**Travail à faire**: Recopiez sans rien changer le passage de l'extrait sur Lucky Luke, de "Lucky Luke, l’histoire" à "le pseudonyme Jul.".

**Extrait du texte**:
____________________

Lucky Luke, l’histoire d’un cow-boy du Far West américain, fait partie des quelques bandes dessinées avec lesquelles des générations d’enfants ont grandi en France et dans le monde francophone. Ces enfants lisent Lucky Luke, tout comme Tintin et Astérix, à l’âge où ils sont le plus influençables et où une histoire “rentre comme ça à coup de marteau dans la tête et ça ne sort plus’’, explique M. Berjeaut, qui publie sous le pseudonyme Jul.
Mais en cherchant des idées de scénario, M. Berjeaut a pris conscience, avec un certain malaise, de la place des personnages Noirs dans Lucky Luke. Sur presque 80 albums publiés en 70 ans, un seul, “En remontant le Mississippi”, comporte des protagonistes Noirs — représentés au moyen d’une imagerie typiquement raciste.
“Je n’avais jamais réfléchi à ça, et après je me suis même interrogé sur moi-même’’, raconte-t-il. Il s’est demandé pourquoi il n’avait jamais lui-même créé de personnages Noirs, et en a conclu que, de façon inconsciente, il évitait un sujet sensible. “Pour la première fois, je l’ai éprouvé comme une espèce d’étonnement.’’
Cette introspection débouche sur “Un cow-boy dans le coton”, publié à la fin de l’année dernière en français et désormais traduit en anglais. Son objectif, explique-t-il, était de raconter l’histoire de Lucky Luke et d’esclaves Noirs récemment affranchis d’une plantation en Louisiane au moyen d’un récit et de détails graphiques qui réinventent le rôle du héros cow-boy, et d’une représentation des personnages noirs en termes non racistes. Pour la première fois, il y a un héros Noir.
“Ce qu’il y a de différent dans ce Lucky Luke, et qui est sa force, c’est qu’il casse les stéréotypes au sein même d’une série classique où on représentait le Noir avec des stéréotypes”, avance le journaliste belge Daniel Couvreur, spécialiste de la BD. “Ce n’est plus “En remontant le Mississippi”. Les choses ont changé, et dans Lucky Luke elles changent aussi.’’
Toucher à un classique et aux souvenirs d’enfance est toujours un exercice délicat. D’autant que ce nouvel album est paru au beau milieu d’un débat houleux sur les questions raciales, la violence policière et le colonialisme qui dresse une partie de l’establishment français contre ce qu’il considère comme une obsession de la race importée des Etats-Unis. Ce qui revenait à une tentative de décoloniser Lucky Luke s’est ainsi attiré un accueil virulent.

____________________

**Données enregistrées**:
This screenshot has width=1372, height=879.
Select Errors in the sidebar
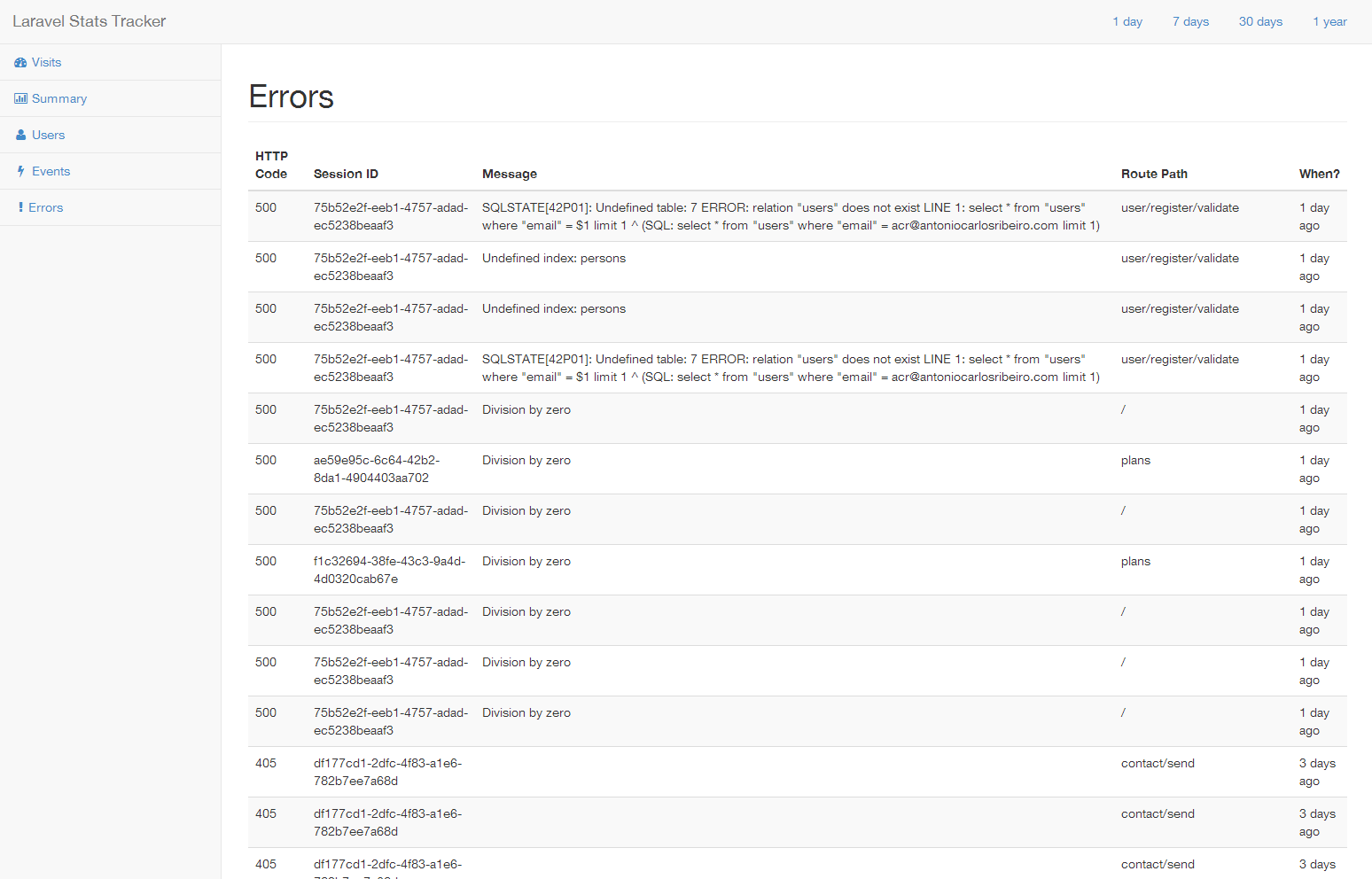[45, 208]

____________________

**Réponse**:
Lucky Luke, l’histoire d’un cow-boy du Far West américain, fait partie des quelques bandes dessinées avec lesquelles des générations d’enfants ont grandi en France et dans le monde francophone. Ces enfants lisent Lucky Luke, tout comme Tintin et Astérix, à l’âge où ils sont le plus influençables et où une histoire “rentre comme ça à coup de marteau dans la tête et ça ne sort plus’’, explique M. Berjeaut, qui publie sous le pseudonyme Jul.